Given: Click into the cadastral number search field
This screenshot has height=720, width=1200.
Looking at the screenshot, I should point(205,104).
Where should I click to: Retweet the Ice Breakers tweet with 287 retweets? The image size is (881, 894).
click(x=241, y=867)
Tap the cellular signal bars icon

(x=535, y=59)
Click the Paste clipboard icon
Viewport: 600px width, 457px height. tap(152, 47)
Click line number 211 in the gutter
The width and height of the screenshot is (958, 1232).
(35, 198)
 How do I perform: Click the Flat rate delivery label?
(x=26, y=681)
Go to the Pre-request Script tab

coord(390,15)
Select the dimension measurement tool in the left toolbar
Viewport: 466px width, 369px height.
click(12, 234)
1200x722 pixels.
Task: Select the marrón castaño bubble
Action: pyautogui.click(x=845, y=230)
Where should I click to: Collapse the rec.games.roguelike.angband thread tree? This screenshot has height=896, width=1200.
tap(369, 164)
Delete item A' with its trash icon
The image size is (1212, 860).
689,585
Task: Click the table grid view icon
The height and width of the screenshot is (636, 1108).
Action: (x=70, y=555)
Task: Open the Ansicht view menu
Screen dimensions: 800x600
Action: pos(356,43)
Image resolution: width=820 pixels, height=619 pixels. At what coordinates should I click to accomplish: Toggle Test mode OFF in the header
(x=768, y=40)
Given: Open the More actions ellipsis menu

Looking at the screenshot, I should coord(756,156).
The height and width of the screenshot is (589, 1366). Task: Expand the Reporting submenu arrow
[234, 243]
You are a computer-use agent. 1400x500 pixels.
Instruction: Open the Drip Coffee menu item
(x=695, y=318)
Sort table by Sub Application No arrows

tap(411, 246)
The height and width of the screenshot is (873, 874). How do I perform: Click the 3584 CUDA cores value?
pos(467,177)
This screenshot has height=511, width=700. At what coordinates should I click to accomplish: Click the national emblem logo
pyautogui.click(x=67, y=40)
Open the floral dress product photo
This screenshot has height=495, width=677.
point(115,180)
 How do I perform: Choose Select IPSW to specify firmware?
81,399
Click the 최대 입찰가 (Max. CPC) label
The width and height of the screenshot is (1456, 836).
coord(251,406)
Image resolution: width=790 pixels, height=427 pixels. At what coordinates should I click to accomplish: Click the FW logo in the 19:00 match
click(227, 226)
--------------------
#### WORK TO BE COMPLETED:
Could you set down every record exactly as given?

#### YOUR RESPONSE:
Given: Click into the cadastral number search field
This screenshot has height=720, width=1200.
Looking at the screenshot, I should point(205,104).
Where should I click to: Retweet the Ice Breakers tweet with 287 retweets? The image size is (881, 894).
click(x=241, y=867)
Tap the cellular signal bars icon

(x=535, y=59)
Click the Paste clipboard icon
Viewport: 600px width, 457px height. tap(152, 47)
Click line number 211 in the gutter
The width and height of the screenshot is (958, 1232).
(35, 198)
 How do I perform: Click the Flat rate delivery label?
(x=26, y=681)
Go to the Pre-request Script tab

coord(390,15)
Select the dimension measurement tool in the left toolbar
Viewport: 466px width, 369px height.
click(12, 234)
1200x722 pixels.
Task: Select the marrón castaño bubble
Action: pyautogui.click(x=845, y=230)
Where should I click to: Collapse the rec.games.roguelike.angband thread tree? This screenshot has height=896, width=1200.
tap(369, 164)
Delete item A' with its trash icon
The image size is (1212, 860).
689,585
Task: Click the table grid view icon
The height and width of the screenshot is (636, 1108).
Action: (x=70, y=555)
Task: Open the Ansicht view menu
Screen dimensions: 800x600
Action: pos(356,43)
Image resolution: width=820 pixels, height=619 pixels. At what coordinates should I click to accomplish: Toggle Test mode OFF in the header
(x=768, y=40)
Given: Open the More actions ellipsis menu

Looking at the screenshot, I should coord(756,156).
The height and width of the screenshot is (589, 1366). Task: Expand the Reporting submenu arrow
[234, 243]
You are a computer-use agent. 1400x500 pixels.
Instruction: Open the Drip Coffee menu item
(x=695, y=318)
Sort table by Sub Application No arrows

tap(411, 246)
The height and width of the screenshot is (873, 874). How do I perform: Click the 3584 CUDA cores value?
pos(467,177)
This screenshot has height=511, width=700. At what coordinates should I click to accomplish: Click the national emblem logo
pyautogui.click(x=67, y=40)
Open the floral dress product photo
This screenshot has height=495, width=677.
point(115,180)
 How do I perform: Choose Select IPSW to specify firmware?
81,399
Click the 최대 입찰가 (Max. CPC) label
The width and height of the screenshot is (1456, 836).
coord(251,406)
Image resolution: width=790 pixels, height=427 pixels. At what coordinates should I click to accomplish: Click the FW logo in the 19:00 match
click(227, 226)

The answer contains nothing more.